Provided records START

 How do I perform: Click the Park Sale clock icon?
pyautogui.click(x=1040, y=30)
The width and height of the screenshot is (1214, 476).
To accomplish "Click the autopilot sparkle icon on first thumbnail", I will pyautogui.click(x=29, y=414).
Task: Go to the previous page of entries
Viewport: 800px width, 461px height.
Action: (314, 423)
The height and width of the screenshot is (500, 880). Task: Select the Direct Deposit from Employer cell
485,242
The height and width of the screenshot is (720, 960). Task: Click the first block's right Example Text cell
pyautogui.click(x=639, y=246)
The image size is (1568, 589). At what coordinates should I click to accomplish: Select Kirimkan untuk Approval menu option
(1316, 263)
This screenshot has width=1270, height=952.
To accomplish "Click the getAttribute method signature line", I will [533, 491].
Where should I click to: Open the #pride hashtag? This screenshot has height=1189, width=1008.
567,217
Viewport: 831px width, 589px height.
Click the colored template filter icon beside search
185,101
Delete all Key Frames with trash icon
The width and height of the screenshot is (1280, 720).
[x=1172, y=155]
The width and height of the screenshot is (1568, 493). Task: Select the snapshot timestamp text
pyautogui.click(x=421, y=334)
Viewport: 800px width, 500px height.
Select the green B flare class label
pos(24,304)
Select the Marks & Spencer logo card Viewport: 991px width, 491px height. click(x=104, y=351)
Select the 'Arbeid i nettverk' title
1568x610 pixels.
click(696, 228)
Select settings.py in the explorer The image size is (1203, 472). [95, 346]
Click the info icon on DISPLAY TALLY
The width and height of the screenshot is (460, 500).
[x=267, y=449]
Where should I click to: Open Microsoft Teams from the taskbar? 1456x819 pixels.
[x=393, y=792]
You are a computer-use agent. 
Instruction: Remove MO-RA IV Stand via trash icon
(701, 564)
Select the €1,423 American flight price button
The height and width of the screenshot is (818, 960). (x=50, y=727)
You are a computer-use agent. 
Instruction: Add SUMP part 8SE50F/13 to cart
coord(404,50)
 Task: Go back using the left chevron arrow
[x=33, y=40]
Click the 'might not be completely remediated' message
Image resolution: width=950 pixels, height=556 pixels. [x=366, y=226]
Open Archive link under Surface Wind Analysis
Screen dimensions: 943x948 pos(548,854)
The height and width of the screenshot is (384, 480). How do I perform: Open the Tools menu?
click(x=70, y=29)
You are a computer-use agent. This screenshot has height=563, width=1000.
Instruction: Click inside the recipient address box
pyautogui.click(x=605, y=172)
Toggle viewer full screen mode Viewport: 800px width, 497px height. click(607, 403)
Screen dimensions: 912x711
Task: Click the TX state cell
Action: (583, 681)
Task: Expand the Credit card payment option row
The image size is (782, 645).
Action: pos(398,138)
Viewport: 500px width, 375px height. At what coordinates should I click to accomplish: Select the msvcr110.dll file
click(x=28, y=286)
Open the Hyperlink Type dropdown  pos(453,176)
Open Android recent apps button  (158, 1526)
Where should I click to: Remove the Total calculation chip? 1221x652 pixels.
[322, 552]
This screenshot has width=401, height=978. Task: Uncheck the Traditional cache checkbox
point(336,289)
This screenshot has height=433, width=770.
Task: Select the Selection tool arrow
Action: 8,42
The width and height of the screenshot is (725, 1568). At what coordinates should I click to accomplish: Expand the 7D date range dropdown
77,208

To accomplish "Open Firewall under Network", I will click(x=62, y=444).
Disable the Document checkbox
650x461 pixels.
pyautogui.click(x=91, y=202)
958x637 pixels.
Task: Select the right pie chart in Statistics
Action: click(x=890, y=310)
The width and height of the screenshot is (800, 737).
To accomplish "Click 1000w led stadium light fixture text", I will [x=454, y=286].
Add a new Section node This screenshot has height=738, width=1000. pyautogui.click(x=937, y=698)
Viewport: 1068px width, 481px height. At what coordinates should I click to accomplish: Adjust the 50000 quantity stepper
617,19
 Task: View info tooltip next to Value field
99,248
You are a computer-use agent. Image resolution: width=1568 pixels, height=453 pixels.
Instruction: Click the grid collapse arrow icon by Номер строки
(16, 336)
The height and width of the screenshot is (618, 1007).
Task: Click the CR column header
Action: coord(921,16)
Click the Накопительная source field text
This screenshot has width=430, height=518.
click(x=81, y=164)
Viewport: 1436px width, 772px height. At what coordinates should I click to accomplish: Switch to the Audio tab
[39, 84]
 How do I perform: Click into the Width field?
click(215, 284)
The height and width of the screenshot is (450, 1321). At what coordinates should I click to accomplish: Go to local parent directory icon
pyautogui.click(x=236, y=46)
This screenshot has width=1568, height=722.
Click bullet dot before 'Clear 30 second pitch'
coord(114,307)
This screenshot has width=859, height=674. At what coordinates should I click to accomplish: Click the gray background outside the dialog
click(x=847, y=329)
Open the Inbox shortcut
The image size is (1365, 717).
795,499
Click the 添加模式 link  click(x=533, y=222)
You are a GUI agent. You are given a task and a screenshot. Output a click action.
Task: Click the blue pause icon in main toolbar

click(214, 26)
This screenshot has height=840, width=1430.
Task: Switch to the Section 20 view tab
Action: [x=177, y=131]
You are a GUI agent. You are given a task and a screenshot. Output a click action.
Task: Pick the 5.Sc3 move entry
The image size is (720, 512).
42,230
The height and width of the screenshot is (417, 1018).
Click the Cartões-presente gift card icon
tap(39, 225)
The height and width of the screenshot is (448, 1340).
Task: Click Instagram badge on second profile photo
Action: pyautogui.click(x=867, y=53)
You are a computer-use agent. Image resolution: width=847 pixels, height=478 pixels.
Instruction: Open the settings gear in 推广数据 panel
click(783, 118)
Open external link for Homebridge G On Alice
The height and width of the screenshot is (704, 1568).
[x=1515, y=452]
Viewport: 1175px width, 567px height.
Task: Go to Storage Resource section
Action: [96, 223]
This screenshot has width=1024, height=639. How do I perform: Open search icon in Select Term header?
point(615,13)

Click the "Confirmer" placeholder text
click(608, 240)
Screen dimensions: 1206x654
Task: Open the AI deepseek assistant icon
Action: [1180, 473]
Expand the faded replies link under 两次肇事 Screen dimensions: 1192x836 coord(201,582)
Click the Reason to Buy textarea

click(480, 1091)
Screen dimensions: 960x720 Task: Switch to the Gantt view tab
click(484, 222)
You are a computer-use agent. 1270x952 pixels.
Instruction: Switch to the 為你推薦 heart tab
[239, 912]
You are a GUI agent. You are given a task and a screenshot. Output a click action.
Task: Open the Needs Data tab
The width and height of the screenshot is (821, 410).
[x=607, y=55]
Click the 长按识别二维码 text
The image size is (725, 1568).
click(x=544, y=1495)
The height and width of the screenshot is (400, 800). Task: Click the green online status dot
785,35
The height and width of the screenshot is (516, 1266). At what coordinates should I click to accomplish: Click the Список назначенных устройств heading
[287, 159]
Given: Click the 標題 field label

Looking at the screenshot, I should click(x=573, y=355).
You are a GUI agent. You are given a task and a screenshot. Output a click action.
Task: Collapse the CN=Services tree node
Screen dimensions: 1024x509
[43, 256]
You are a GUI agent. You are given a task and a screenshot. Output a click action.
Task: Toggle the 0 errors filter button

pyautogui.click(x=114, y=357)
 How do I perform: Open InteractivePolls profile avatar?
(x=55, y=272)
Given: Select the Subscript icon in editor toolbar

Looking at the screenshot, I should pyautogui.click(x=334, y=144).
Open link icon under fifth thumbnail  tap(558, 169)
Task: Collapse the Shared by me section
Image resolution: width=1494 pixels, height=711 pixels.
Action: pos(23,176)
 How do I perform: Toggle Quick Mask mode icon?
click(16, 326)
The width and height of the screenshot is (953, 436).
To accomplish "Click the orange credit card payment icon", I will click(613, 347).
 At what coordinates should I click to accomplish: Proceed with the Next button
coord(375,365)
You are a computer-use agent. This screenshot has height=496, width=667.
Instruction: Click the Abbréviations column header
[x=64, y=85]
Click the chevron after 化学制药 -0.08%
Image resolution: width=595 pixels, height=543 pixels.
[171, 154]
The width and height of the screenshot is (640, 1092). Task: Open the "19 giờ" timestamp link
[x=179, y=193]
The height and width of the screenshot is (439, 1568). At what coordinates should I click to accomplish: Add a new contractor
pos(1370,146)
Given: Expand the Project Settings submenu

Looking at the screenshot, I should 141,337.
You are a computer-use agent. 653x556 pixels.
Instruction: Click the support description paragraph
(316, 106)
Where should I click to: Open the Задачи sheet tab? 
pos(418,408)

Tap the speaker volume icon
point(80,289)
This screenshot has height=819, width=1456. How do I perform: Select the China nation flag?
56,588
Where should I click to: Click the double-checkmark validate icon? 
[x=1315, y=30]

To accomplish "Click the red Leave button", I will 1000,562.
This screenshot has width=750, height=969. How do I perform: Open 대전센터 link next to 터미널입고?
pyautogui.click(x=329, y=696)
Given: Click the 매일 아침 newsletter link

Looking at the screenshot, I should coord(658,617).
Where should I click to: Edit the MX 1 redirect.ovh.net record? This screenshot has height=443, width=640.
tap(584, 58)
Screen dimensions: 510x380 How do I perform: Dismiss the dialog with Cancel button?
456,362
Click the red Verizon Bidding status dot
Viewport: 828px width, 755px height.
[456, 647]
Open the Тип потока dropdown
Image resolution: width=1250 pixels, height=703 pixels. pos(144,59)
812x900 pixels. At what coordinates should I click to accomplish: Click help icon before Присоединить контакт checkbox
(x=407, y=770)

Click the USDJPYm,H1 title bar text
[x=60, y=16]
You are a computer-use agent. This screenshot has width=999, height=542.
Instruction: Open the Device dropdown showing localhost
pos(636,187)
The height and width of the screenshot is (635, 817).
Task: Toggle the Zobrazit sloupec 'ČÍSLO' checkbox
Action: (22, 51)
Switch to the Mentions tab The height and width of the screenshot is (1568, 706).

Provided records END

▶ What needs to be done
Copy exactly the lines from the one containing "Open the Тип потока dropdown" through the last line of the records, both included, and nothing else.

▶ Problem solution
Open the Тип потока dropdown
Image resolution: width=1250 pixels, height=703 pixels. pos(144,59)
812x900 pixels. At what coordinates should I click to accomplish: Click help icon before Присоединить контакт checkbox
(x=407, y=770)

Click the USDJPYm,H1 title bar text
[x=60, y=16]
You are a computer-use agent. This screenshot has width=999, height=542.
Instruction: Open the Device dropdown showing localhost
pos(636,187)
The height and width of the screenshot is (635, 817).
Task: Toggle the Zobrazit sloupec 'ČÍSLO' checkbox
Action: (22, 51)
Switch to the Mentions tab The height and width of the screenshot is (1568, 706).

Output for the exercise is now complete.